The same restraint was necessary when considering an appeal against a decision not simply to debar a party from participation, as in Denton, but to strike out their appeal altogether and then to refuse to reinstate it.
(3) Although the FTT referred in its survey of the relevant law to the Civil Procedure Rules, and specifically to rule 3.9 concerning relief from sanctions, it did not refer to its own rules.
The difficulty with the FTT’s approach lay in the particular weight which it gave to the factors identified in CPR 3.9(1) at the third stage of its Denton assessment, and the absence of consideration of the FTT’s own overriding objective and especially of those aspects of rule 3 which might have tempered the draconian approach which it adopted. By concentrating on CPR 3.9, the FTT lost sight of rules 3 and 8(2) of the 2013 Rules.
The menu of responses in rule 8(2) had been included to assist the FTT in finding the just and proportionate response to non-compliance in a particular case, and it ought always to be kept in mind whenever the consequences of non-compliance were being considered.

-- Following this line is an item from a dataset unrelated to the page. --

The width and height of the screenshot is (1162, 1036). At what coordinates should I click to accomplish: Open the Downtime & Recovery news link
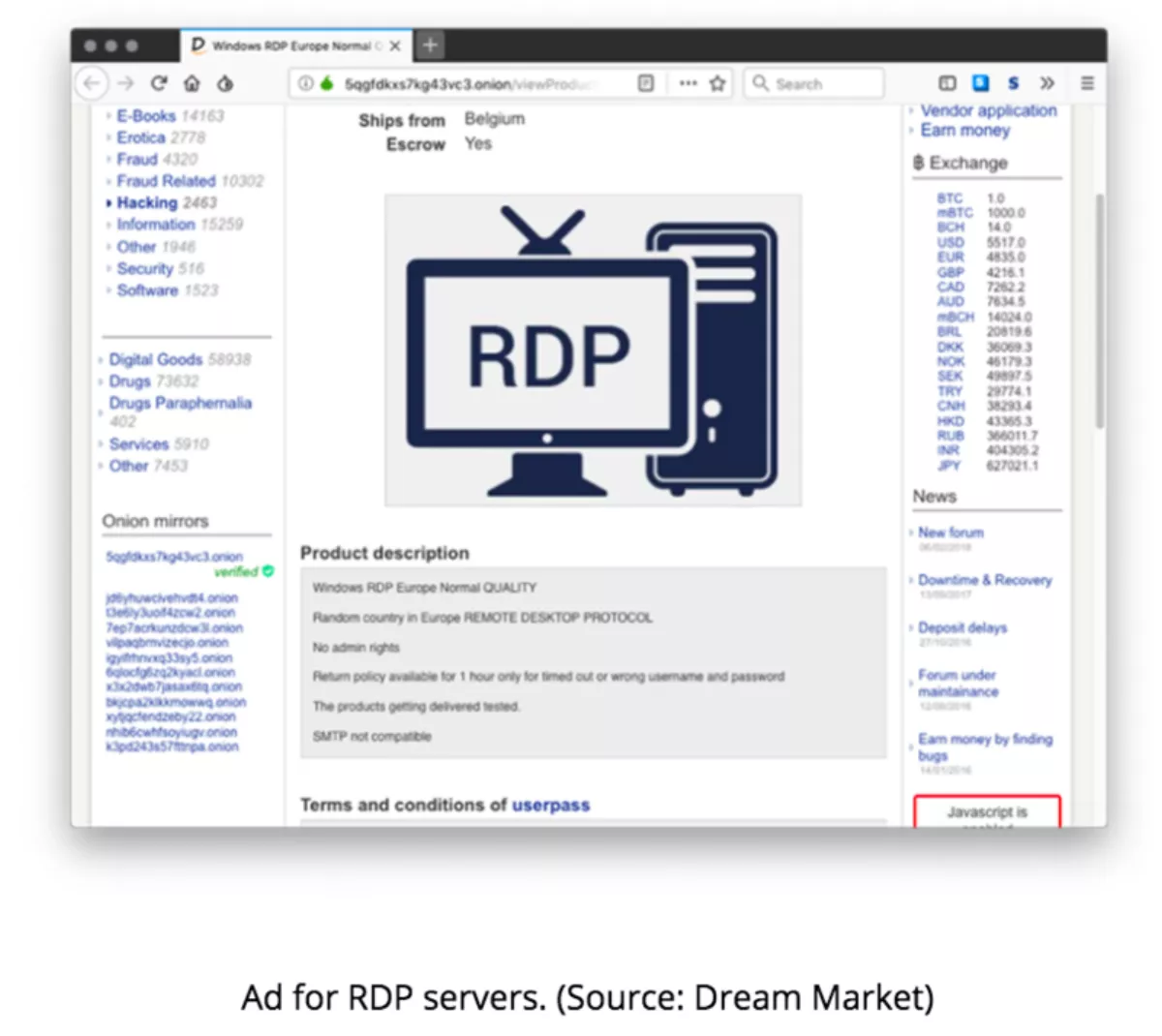tap(984, 580)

(4) Where the burden of establishing that an offence had been committed fell on the defendant as respondent, as it did in an appeal against a financial penalty, the lesser sanction of barring or restricting participation need not have the same decisive effect on the outcome of the appeal as an order striking it out. The FTT was entitled to take a dim view of the excuses it was offered, but it ought not to have directed itself by reference to the wrong procedural rules. In doing so it erred in law.
In this case, the FTT took the view that the appellant’s involvement in the control or management of the property was a fact sensitive issue and that the late service of his documents necessarily meant that the hearing could not have proceeded. But it reached that conclusion without asking itself whether the evidence relied on by the defendant provided a basis on which it could properly be concluded that a criminal offence had been committed by the appellant. It justified that approach by reference to the principle in Haziri v Havering London Borough Council [2019] UKUT 330 (LC) but without considering the exception in favour of a party who was entitled to summary judgment in their favour.
(5) The offence to which the defendant referred was in section 72(1) of the 2004 Act. The concepts of having control of, or managing an HMO were both related to the receipt of rent, which was a necessary condition of being a person managing property. In the absence of any suggestion by the tenants that they paid rent to the appellant, and in the face of his repeated denials of involvement, the FTT ought to have considered whether the mere existence of an unsigned agreement provided evidence beyond reasonable doubt that the appellant had received rent or had any interest in the property at all. If there was insufficient evidence to discharge the burden of proof, the FTT should have taken that into account in determining whether to accede to the appellant’s application to reinstate the appeal.
In all the circumstances, the FTT’s decision not to reinstate the appeal was flawed and was not within the boundaries of its discretion.
The appropriate order was one confining the appellant to the documents and explanation supplied with his original notice of appeal. Subject to that limitation, no further restriction would be imposed on his right to make submissions if the appeal came to a hearing; it was not necessary to do so, and ensuring that the parties were able, so far as practicable, to participate fully in the proceedings was an important aspect of dealing with cases fairly and justly (rule 3(3)(c)).
The appeal was determined on written representations.